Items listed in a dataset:
┌──
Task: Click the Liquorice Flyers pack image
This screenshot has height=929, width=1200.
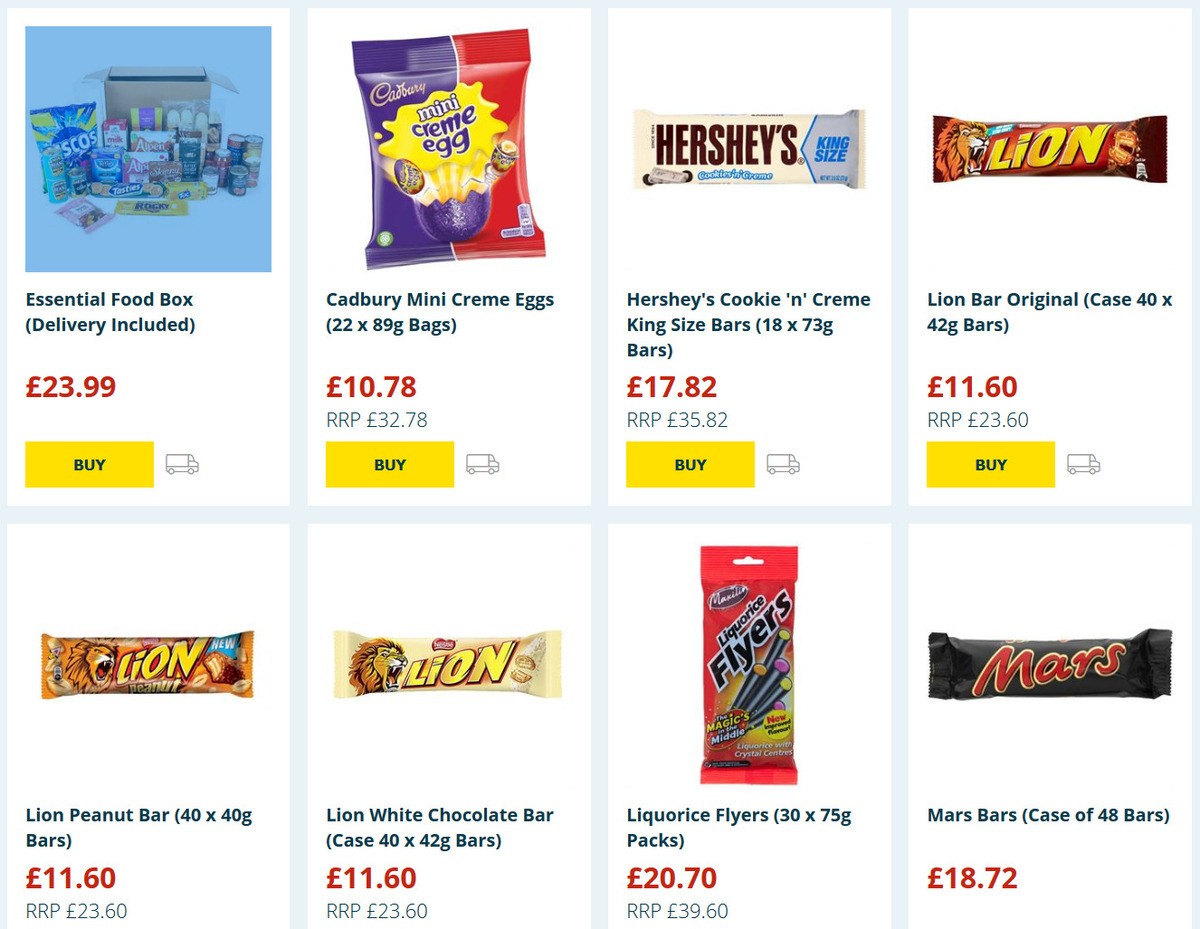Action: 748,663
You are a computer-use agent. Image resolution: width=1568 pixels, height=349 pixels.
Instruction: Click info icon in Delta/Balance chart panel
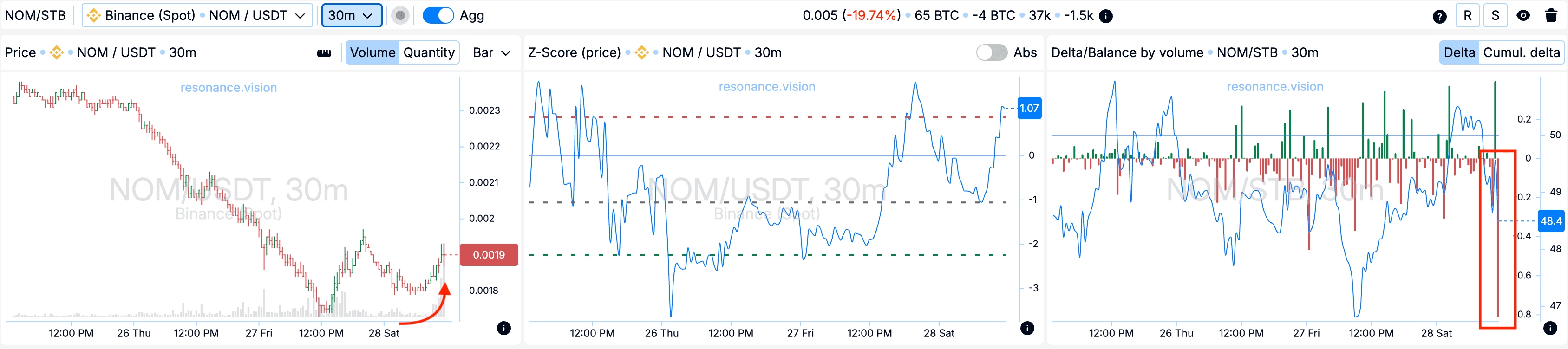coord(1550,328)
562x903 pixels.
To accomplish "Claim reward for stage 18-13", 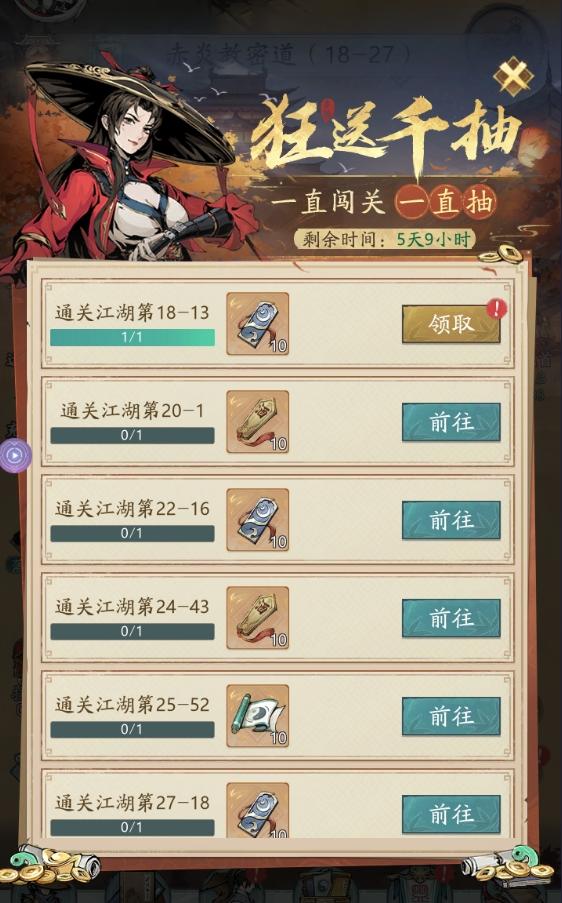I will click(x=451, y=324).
└──
__BRIEF__: Copy every line above that holds the word "pixels".

__RESPONSE TO THIS EXERCISE__:
You are a computer-use agent. Image resolution: width=1568 pixels, height=349 pixels.
562x903 pixels.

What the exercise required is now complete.